Isso não muda, porém, a enorme admiração que temos pelas Big Techs chinesas, empresas de vanguarda, disruptivas, criativas, inovadoras, e que vem transformando de maneira extraordinária a vida social na China. Da mesma forma que o Mercado Livre inseriu milhares de pequenos comerciantes na sua plataforma de vendas aqui no Brasil, dando-lhes a oportunidade de ter renda e dignidade, as plataformas do Alibaba (principalmente o Taobao) tiveram este mesmo papel em escala infinitamente maior na China, onde a desigualdade social é ainda mais gritante numa população de 1.3 bilhão de pessoas.

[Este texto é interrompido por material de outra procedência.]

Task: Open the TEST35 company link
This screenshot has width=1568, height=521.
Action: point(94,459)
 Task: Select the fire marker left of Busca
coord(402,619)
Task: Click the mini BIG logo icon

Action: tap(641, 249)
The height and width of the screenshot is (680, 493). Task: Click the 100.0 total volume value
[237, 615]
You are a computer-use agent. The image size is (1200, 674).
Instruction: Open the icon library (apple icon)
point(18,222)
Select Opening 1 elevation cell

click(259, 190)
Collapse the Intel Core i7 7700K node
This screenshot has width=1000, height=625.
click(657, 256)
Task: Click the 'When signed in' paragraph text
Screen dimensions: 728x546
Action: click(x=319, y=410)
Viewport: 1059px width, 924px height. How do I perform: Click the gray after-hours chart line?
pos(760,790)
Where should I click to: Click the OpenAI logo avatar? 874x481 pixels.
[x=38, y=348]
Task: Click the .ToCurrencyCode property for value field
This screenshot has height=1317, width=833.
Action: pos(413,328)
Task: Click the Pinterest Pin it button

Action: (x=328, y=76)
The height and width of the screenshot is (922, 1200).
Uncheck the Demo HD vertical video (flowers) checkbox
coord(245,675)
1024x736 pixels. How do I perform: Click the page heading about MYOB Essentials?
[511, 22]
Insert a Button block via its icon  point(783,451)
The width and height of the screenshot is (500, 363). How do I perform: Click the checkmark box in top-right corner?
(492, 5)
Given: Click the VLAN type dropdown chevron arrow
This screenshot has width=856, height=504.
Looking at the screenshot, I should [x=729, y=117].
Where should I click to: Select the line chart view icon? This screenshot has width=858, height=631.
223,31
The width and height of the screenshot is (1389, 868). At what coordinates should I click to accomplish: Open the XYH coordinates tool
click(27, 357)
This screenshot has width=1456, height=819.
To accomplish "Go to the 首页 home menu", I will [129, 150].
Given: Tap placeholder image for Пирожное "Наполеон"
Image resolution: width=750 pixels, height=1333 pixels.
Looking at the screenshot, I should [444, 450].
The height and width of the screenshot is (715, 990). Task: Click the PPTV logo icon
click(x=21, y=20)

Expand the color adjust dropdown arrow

E o que é ainda mais relevante: a economia chinesa continua crescendo de maneira saudável, apesar da desaceleração do crescimento frente aos níveis observados nas últimas duas décadas. Hoje a China tem uma preocupação ambiental importante, e isso tem feito com que seu crescimento seja limitado por medidas restritivas na produção de energia, numa ação de reduzir o impacto ambiental, o que deve acarretar numa menor produção industrial. Ainda assim, as projeções são bastante encorajadoras. De acordo com o embaixador chinês no Brasil, Sr. Yang Wanming, a classe média na China deve dobrar de tamanho ao longo da próxima década, de tal forma que 800 milhões de habitantes estejam inseridos nesta classe média. Da mesma forma, o PIB per capita da China está em USD 10 mil e deve triplicar até 2035.
Neste contexto, vemos Alibaba extremamente bem posicionada para desfrutar desta onda maior de consumo no mercado chinês, através das suas operações amplamente dominantes em e-commerce, soluções corporativas na nuvem, e suas recentes apostas em lojas físicas oferecendo os chamados “Fast-moving consumer goods (FMCG)”.
No trilionário mercado do e-commerce global, estima-se que a China responde por 57% do bolo, sendo que Alibaba (através dos seus marketplaces Taobao e Tmall) detém 50% de market share na China.
No segmento de serviços corporativos na nuvem (Cloud Computing), o AliCloud é o maior player na China (com 40% do mercado), e 4º maior player global, atrás apenas de AWS, Azure (Microsoft) e Google.
Nossa análise nos vários critérios do modelo TFMP (Tecnologia, Mercado, Finanças e Pessoas) suporta uma visão bastante construtiva para Alibaba. E fazendo um cross-check com a análise fundamentalista (com base nos níveis atuais de preço e usando a média de estimativa dos analistas do sell-side), vemos Alibaba negociando a um múltiplo de 16x P/E 2022, comparado a um múltiplo de 54x para a Amazon, e 22x para a média do índice S&P 500. Ainda que por tudo exposto acima, um desconto para Amazon seja justificado, difícil aceitar tamanha discrepância. Pelo potencial de crescimento que Alibaba deve apresentar nos próximos anos, e com uma maior prosperidade econômica na China e sudeste asiático, acreditamos que Alibaba consiga contribuir com geração de alfa na carteira do Newton Tech Fund, sempre numa estratégia de médio-longo prazo.